WORK INSTRUCTIONS:
Every line from the line containing "You are a GUI" through the end of the data is to be reproduced exactly, excluding pictures.

# # # # # # #

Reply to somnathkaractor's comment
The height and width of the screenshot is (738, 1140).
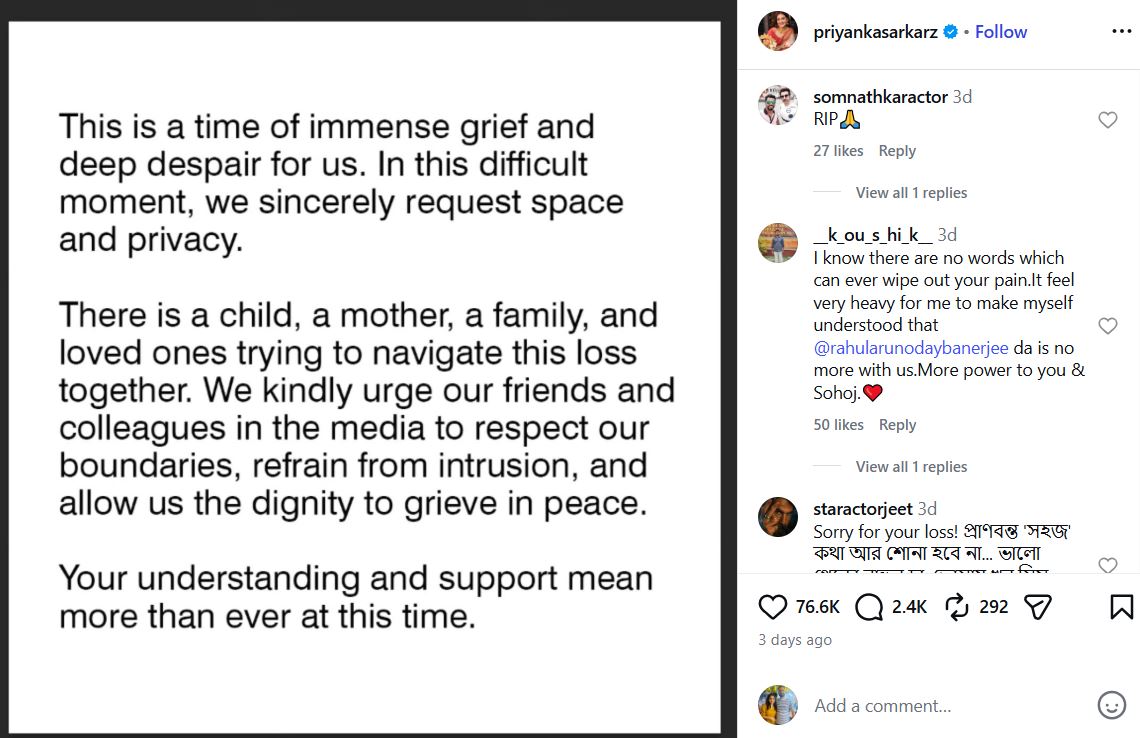click(897, 150)
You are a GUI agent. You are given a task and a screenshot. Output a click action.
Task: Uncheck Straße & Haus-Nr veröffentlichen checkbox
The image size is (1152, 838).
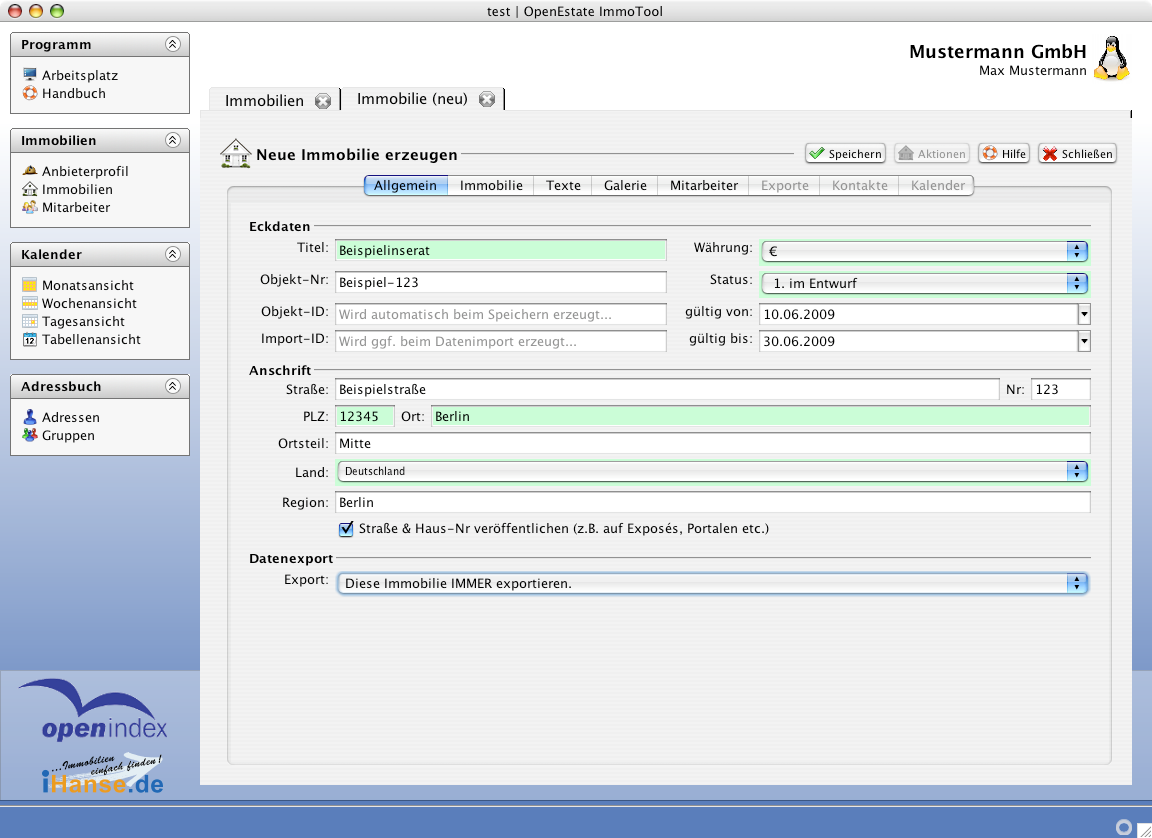[347, 528]
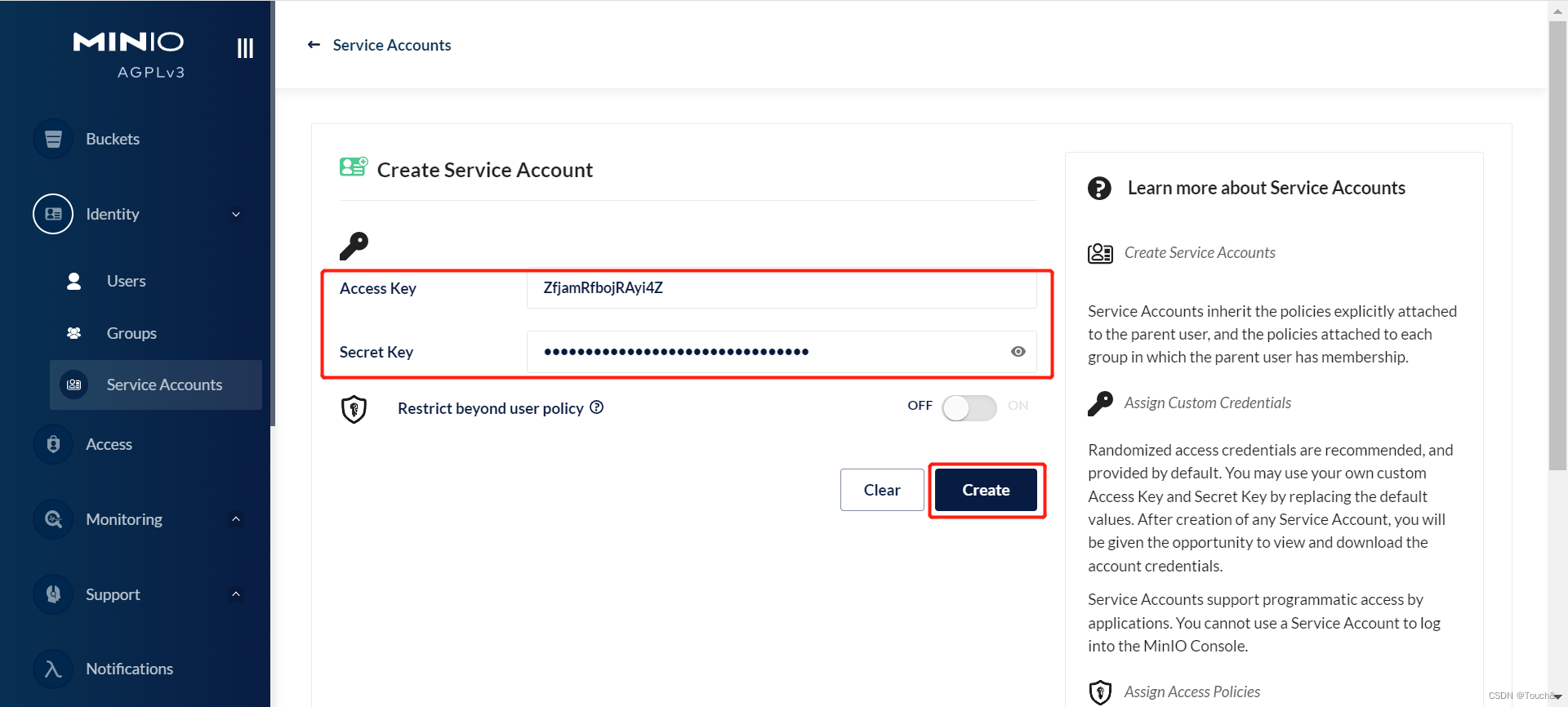Click the help icon next to Restrict policy
This screenshot has height=707, width=1568.
[x=597, y=407]
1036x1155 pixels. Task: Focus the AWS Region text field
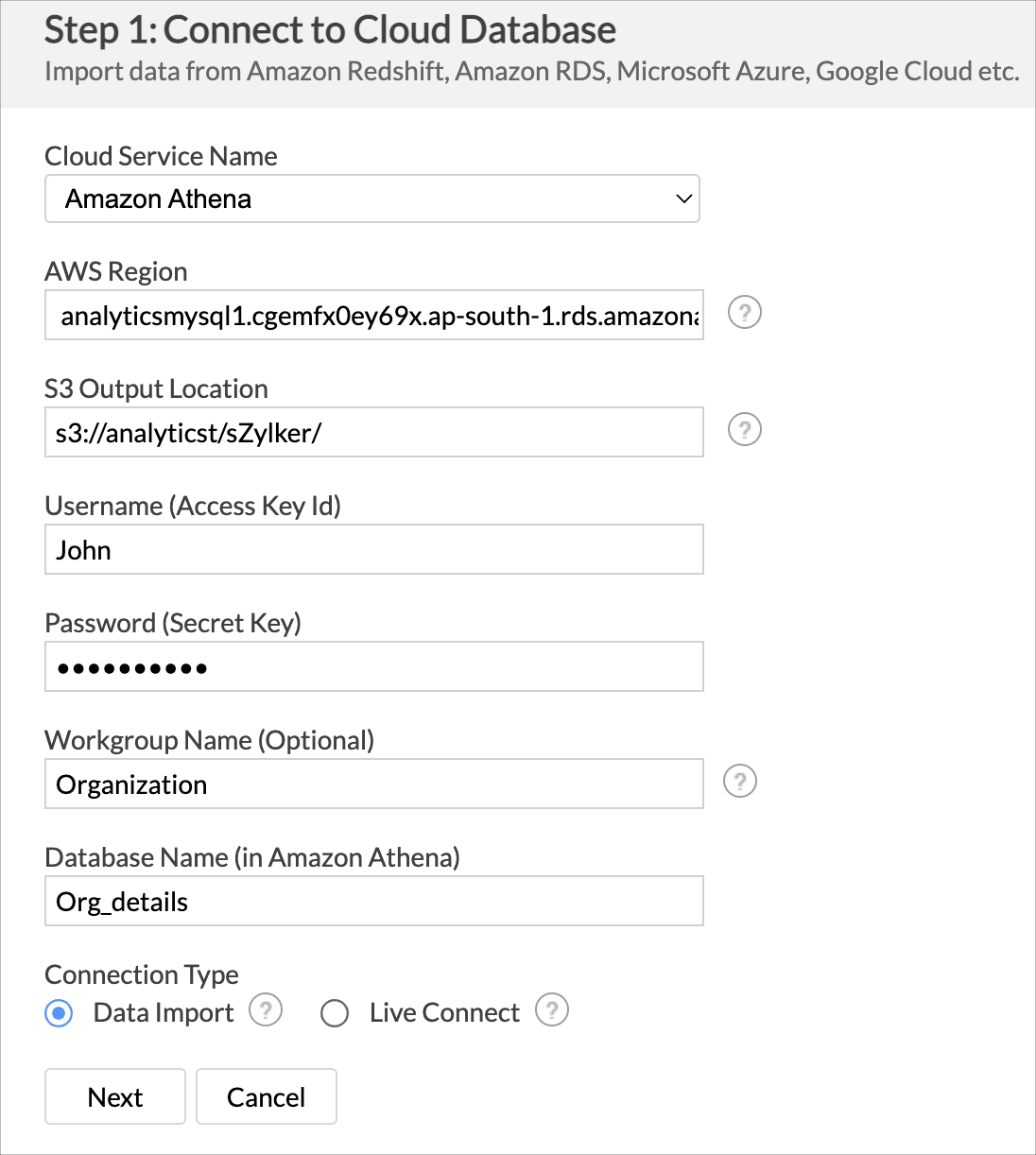click(373, 316)
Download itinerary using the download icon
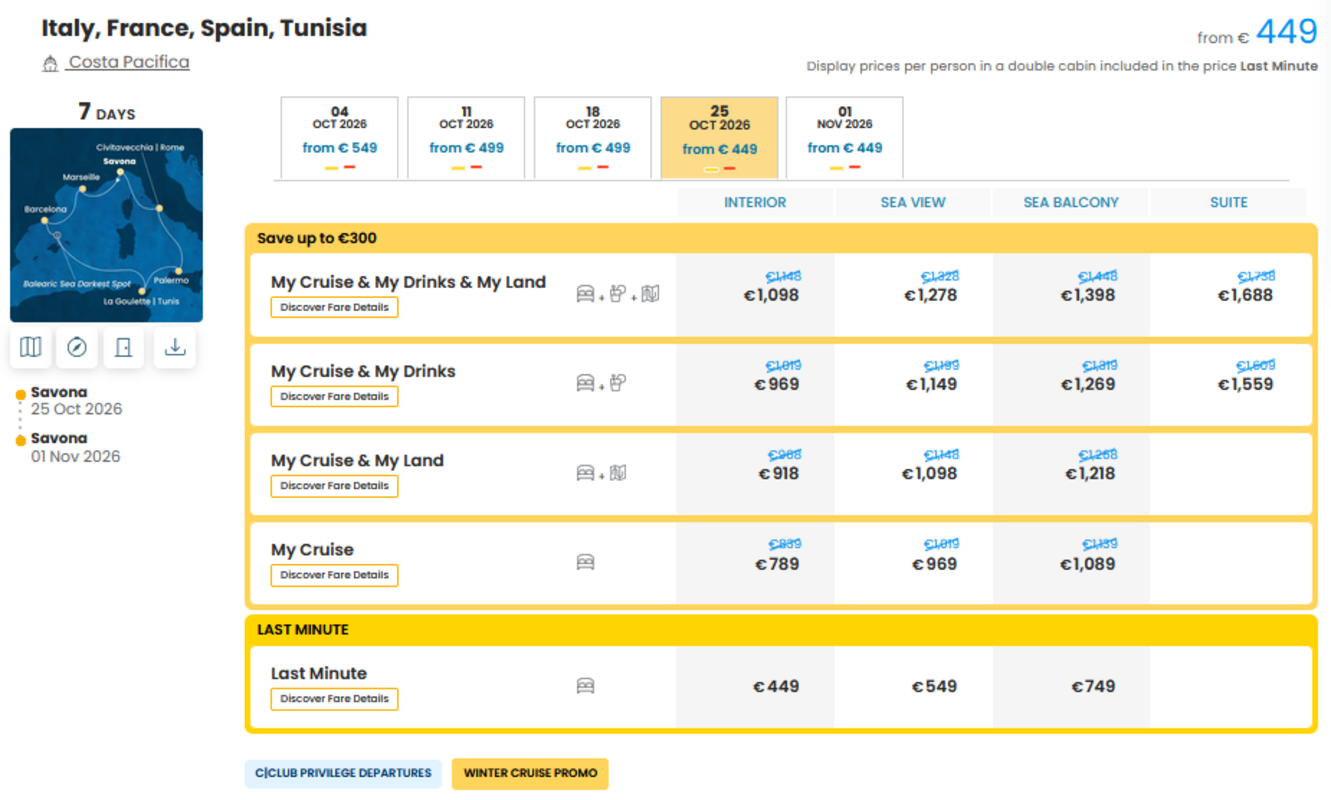The height and width of the screenshot is (800, 1331). [175, 347]
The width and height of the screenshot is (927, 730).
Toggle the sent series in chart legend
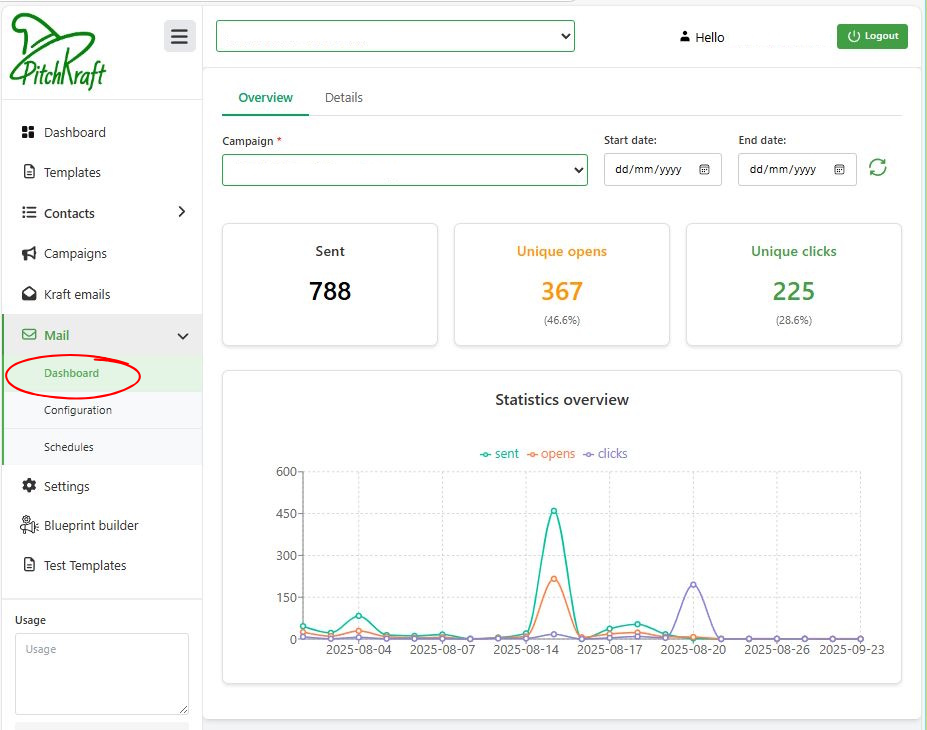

# # # # # # #

ANSWER BOX:
You are a GUI agent. You are given a task and a screenshot. Output a click action.
Task: Uncheck Straße & Haus-Nr veröffentlichen checkbox
The image size is (1152, 838).
[347, 528]
Click the help icon next to Restrict policy
This screenshot has height=707, width=1568.
[x=597, y=407]
1036x1155 pixels. Task: Focus the AWS Region text field
click(373, 316)
Download itinerary using the download icon
The height and width of the screenshot is (800, 1331). [175, 347]
The width and height of the screenshot is (927, 730).
Toggle the sent series in chart legend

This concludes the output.